Os esqueletos freqüentemente apresentam doenças nas articulações que permitem entender as condições de vida. Em Avenches, a coluna vertebral e certas articulações, como o quadril, são mais frequentemente afetadas pela osteoartrite, cujas principais causas são a idade e o desgaste causado pelas atividades diárias.
Outros vestígios, como fraturas, lesões ou desgaste anormal de certos dentes, atestam atividade perigosa ou repetitiva. Em alguns casos, os ossos permitem até imaginar a atividade do falecido.
“Exibimos o esqueleto de um homem de 20 a 30 anos com uma protuberância na orelha”, ilustra Sophie Bärtschi. Esse tipo de crescimento ocorre em pessoas que têm contato regular com ar frio ou água fria. “Os isótopos estáveis também mostram que esse homem comia principalmente peixes do lago. Isso ajuda a contar um pouco a história dessa pessoa e imaginar que ele deve ter sido um pescador. É comovente, porque não é mais apenas um esqueleto, mas uma vida”.
Problemas atuais
Fala-se muito hoje sobre poluição e desmatamento. As análises feitas em Avenches mostram que esses problemas já existiam na época romana. A intensa atividade artesanal e industrial de Avenches, como por exemplo a produção de vidro ou têxteis, poluiu fortemente o meio ambiente por despejar rejeitos tóxicos como o chumbo.
E também aqui os ossos testemunham este passado. Por exemplo, a sinusite deixa rastros nas cavidades nasais ósseas. Os seios nasais constituem a primeira linha de defesa do corpo contra materiais potencialmente patogênicos do exterior, dessa forma, a presença de numerosas sinusites sugere que as condições ambientais e de trabalho certamente contribuíram para o desenvolvimento de doenças das vias aéreas.

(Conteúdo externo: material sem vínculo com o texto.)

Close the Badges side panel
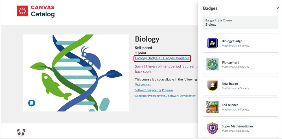Viewport: 282px width, 139px height. (x=277, y=8)
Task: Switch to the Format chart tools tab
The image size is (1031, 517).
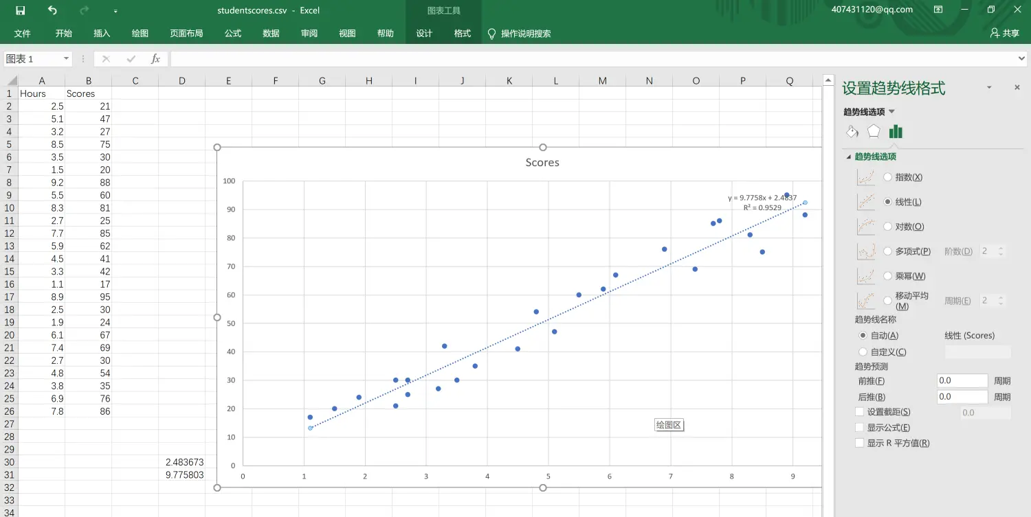Action: coord(463,34)
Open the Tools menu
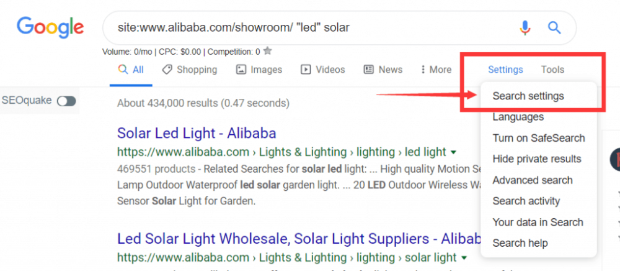The height and width of the screenshot is (271, 620). [x=552, y=70]
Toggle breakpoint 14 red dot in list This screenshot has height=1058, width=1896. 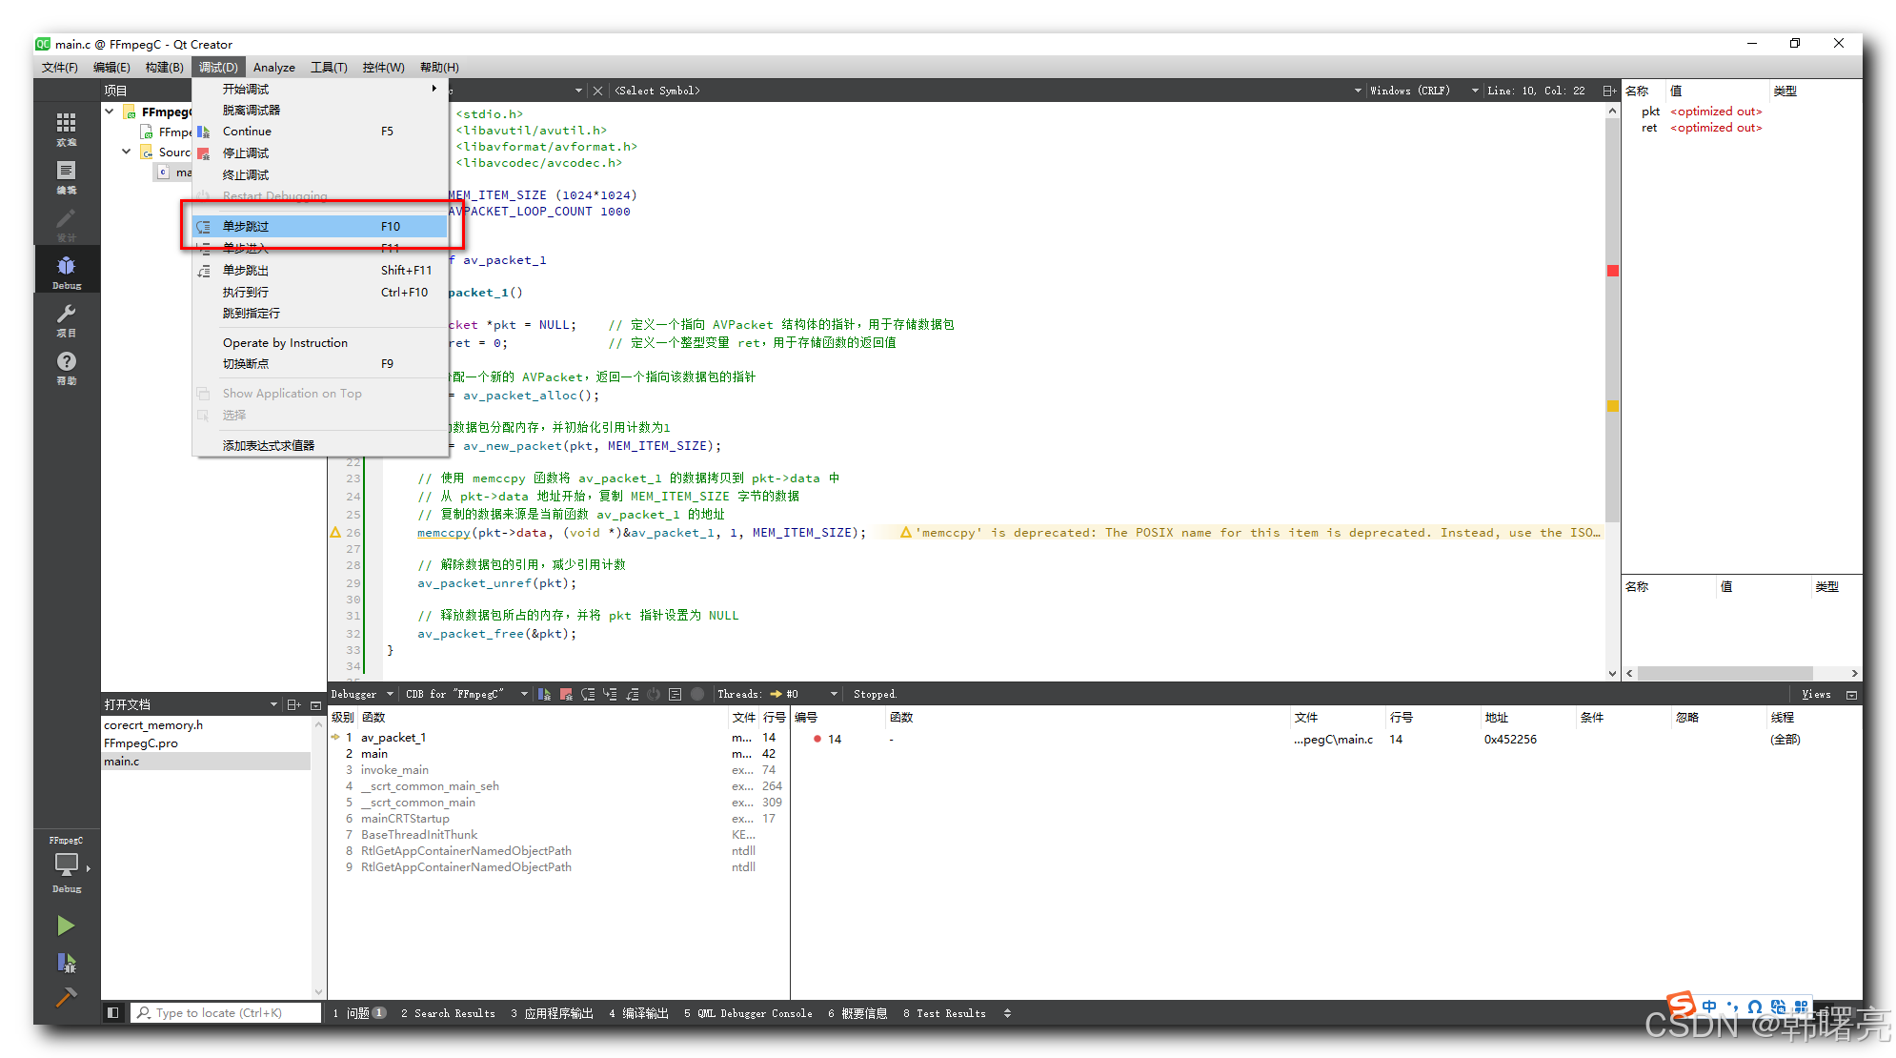pos(817,739)
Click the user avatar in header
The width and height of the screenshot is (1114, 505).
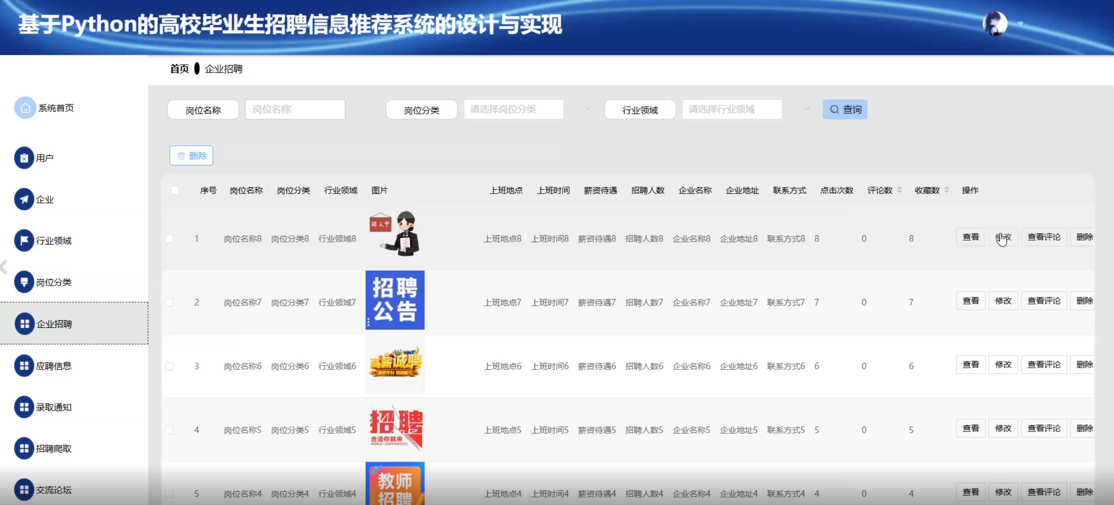pyautogui.click(x=995, y=23)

A atual pandemia de coronavírus nos lembrou que a proximidade excessiva com os animais pode causar problemas de saúde e que medidas de higiene são essenciais. E lá no passado também os habitantes de Avenches foram expostos aos mesmos perigos. Por exemplo, cistos calcificados devido a uma infecção parasitária atestam a proximidade excessiva de animais, má cozedura dos alimentos ou falta de higiene durante as preparações culinárias. Em suma, nihil nove sub sole.